Justice

President Donald Trump Reacts To Snoop Dogg's Music Video

March 15th 2017

President Donald Trump took aim at Snoop Dogg early Wednesday morning in response to a music video in which the artist fired a toy gun at a clown depicting Trump.

donald-trumpAP/Andrew Harnik - apimages.com

He suggested that the California rapper would face jail time if he'd portrayed former President Barack Obama being shot in the video.

"Can you imagine what the outcry would be if @SnoopDogg, failing career and all, had aimed and fired the gun at President Obama?" Trump tweeted. "Jail time!"

The problem with the implication here is that the First Amendment isn't selectively applied — and the artist's music video qualifies as freedom of speech, according to Clay Calvert, the director of the Marion B. Brechner First Amendment Project at the University of Florida.

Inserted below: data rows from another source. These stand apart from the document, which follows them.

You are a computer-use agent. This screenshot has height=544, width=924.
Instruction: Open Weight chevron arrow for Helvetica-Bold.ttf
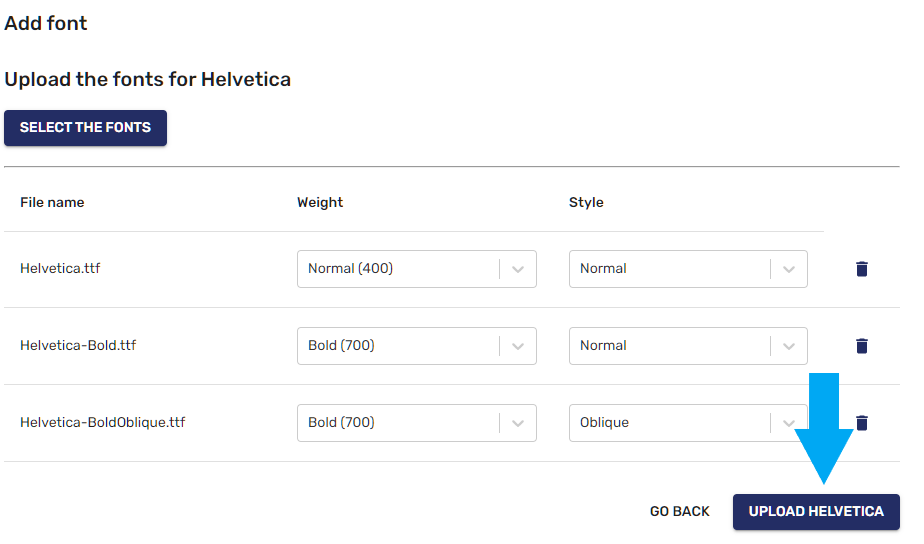pos(518,346)
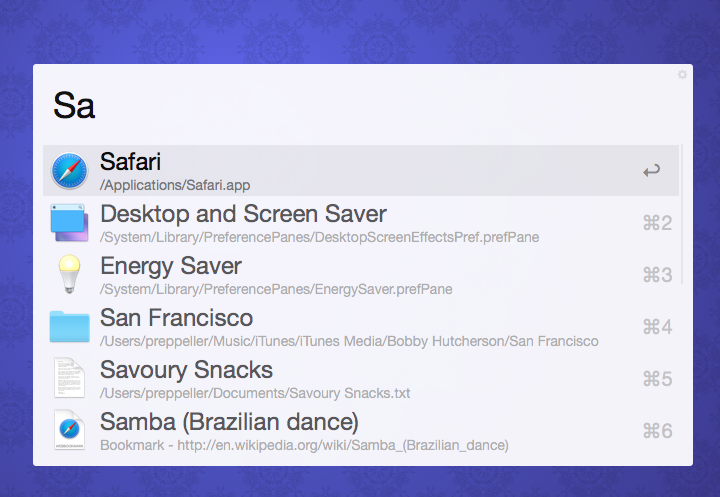720x497 pixels.
Task: Open the Samba (Brazilian dance) bookmark title
Action: tap(229, 422)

"The Snoop Dogg video might not be tasteful to President Trump — yet on the other hand, it's clearly protected by the First Amendment," Calvert told ATTN:.

Though there are limitations on freedom of speech prohibiting incitements to violence, for example, Snoop Dogg's music video is "not a true threat of violence at all," Calvert said. "True threats have to put a person in imminent fear of harm, and we know that this is entertainment."

In an interview with Billboard on Sunday, Snoop said his portrayal of Trump as a clown was meant to "fill in a void" of political commentary in the music industry.

"I feel like it’s a lot of people making cool records, having fun, partying, but nobody’s dealing with the real issue with this fucking clown as president and the shit that we dealing with out here," he said. "I wanted to take time out to push pause on a party record and make one of these records for the time being."